**Task goal:** For every line in the records below that contains the word "resolution", add one to a count, and report only that count.

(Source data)
▼▼▼

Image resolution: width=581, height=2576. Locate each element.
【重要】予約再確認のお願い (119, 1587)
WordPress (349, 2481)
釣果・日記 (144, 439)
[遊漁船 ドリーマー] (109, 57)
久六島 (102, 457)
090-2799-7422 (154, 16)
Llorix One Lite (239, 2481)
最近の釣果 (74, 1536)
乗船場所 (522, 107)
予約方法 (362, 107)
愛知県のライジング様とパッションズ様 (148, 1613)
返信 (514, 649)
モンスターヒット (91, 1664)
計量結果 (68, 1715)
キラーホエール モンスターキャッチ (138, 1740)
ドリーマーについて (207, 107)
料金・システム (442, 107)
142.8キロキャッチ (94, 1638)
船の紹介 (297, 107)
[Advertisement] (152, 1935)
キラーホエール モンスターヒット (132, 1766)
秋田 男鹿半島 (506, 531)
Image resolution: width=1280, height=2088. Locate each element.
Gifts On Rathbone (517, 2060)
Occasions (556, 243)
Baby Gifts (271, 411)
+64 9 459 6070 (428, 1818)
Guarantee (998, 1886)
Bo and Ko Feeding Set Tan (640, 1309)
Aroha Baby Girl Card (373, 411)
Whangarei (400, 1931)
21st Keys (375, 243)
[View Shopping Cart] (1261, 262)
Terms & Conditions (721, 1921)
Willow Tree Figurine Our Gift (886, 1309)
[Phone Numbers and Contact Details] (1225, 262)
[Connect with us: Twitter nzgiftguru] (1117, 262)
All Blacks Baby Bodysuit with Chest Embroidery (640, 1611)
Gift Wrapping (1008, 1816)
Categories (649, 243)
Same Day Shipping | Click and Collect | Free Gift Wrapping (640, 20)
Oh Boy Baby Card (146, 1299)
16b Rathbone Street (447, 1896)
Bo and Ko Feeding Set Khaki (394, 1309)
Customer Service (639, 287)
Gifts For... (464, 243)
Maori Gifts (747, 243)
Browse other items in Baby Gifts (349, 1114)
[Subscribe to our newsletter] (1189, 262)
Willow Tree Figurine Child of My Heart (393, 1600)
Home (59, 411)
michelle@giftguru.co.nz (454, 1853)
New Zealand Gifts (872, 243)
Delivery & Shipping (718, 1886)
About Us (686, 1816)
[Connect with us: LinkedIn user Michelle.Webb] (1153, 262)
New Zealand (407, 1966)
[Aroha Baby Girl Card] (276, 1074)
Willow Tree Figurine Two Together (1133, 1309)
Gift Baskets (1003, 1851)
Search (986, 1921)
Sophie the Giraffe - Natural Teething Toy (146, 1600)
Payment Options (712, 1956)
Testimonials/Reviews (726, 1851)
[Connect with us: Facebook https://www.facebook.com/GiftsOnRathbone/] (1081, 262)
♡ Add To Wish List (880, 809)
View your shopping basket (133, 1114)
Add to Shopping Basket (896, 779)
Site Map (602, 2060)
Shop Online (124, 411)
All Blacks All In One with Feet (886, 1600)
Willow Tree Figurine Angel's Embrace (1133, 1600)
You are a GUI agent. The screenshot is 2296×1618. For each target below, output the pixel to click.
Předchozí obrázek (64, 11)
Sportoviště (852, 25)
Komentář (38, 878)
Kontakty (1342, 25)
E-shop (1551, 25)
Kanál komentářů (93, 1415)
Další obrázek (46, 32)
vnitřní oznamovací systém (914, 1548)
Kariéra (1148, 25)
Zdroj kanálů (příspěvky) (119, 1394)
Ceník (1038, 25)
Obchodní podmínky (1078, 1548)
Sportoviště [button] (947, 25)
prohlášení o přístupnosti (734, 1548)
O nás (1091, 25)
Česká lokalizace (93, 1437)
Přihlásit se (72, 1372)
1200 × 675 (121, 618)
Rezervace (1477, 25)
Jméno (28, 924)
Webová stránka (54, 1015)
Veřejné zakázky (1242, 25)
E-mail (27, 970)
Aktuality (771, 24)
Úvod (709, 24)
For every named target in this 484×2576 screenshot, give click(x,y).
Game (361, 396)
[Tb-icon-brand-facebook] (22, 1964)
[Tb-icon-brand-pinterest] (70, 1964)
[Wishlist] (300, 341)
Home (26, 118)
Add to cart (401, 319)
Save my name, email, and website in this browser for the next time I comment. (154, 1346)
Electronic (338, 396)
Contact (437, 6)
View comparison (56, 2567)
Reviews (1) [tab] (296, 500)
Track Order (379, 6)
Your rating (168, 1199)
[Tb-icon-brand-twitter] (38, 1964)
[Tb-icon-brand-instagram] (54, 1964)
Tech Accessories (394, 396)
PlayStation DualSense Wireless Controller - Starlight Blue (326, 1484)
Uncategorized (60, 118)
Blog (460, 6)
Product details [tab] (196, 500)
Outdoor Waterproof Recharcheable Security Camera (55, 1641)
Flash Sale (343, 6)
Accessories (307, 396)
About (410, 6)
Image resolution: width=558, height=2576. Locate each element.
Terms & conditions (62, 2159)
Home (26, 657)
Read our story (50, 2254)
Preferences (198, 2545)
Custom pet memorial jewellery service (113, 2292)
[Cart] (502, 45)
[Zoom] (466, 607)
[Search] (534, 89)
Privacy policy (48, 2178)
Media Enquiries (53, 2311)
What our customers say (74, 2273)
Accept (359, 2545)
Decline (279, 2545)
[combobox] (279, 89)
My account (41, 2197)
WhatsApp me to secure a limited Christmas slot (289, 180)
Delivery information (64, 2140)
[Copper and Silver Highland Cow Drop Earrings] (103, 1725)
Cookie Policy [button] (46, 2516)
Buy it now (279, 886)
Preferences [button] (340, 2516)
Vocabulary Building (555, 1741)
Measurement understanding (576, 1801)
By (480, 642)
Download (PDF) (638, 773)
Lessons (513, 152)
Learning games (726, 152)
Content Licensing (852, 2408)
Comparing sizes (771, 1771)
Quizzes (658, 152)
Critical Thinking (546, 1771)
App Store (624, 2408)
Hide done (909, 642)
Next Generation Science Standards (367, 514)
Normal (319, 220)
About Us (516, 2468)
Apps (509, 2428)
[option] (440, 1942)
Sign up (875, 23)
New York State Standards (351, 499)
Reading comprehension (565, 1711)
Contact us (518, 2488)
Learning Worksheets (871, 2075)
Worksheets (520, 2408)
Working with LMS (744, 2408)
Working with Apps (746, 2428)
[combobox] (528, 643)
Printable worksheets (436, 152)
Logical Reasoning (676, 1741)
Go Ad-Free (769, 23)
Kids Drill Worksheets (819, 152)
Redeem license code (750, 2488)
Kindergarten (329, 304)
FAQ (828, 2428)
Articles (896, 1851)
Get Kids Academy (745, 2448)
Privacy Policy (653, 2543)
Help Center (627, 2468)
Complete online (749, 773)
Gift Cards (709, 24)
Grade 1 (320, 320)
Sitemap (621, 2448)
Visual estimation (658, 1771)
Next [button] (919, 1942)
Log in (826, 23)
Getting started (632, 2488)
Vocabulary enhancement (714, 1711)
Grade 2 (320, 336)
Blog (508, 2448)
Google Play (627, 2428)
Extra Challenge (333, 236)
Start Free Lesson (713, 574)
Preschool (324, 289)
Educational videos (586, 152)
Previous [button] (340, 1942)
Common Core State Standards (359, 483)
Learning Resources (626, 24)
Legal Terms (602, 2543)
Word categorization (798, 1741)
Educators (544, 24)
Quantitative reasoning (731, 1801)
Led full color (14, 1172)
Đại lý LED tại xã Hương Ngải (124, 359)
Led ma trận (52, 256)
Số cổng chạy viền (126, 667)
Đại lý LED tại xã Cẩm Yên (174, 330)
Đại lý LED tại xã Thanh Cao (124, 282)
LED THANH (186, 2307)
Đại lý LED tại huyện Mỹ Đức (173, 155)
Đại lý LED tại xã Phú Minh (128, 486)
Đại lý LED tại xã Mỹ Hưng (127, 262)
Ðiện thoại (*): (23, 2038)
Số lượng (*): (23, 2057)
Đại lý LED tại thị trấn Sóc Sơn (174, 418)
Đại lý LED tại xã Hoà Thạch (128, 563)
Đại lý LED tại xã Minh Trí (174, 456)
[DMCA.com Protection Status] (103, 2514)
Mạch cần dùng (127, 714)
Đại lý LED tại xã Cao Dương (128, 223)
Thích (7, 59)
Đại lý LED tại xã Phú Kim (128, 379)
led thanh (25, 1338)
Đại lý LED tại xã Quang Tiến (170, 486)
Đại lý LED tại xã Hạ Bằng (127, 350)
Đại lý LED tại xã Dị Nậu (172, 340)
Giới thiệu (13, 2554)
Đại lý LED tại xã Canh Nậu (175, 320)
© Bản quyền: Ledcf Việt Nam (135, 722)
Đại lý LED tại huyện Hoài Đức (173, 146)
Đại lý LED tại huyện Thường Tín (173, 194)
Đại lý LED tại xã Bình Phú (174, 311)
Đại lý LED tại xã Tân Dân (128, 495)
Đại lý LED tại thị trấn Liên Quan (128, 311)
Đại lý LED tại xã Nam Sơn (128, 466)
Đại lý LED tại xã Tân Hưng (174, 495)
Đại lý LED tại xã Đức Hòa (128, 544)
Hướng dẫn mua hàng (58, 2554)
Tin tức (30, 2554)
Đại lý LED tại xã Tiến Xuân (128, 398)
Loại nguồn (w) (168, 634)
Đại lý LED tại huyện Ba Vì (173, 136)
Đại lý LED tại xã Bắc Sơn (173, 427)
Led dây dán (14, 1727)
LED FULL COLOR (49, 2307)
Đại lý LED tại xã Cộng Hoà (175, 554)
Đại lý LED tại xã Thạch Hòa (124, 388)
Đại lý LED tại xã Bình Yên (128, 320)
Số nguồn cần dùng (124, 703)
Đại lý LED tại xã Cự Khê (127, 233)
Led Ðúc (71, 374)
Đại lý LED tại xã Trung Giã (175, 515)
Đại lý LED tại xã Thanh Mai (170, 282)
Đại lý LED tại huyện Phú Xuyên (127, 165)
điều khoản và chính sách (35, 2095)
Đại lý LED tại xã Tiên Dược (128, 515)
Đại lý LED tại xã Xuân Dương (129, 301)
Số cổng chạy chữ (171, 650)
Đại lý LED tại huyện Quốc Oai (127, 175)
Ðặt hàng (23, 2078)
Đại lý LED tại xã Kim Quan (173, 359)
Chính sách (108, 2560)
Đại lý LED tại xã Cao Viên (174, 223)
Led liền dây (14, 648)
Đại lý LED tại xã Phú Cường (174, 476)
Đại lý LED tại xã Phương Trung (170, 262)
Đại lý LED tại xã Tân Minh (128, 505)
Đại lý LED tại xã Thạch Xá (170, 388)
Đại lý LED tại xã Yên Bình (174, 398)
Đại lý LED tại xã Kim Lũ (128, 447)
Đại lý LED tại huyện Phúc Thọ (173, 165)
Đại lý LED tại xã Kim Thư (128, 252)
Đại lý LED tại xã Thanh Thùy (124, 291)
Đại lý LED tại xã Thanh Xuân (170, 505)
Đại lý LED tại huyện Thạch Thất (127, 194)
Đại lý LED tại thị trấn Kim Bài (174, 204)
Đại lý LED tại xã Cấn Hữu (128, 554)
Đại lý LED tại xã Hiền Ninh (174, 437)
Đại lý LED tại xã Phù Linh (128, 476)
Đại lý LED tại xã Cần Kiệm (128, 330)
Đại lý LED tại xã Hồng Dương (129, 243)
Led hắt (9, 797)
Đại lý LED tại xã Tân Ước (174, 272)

▲▲▲

**Written response:** 3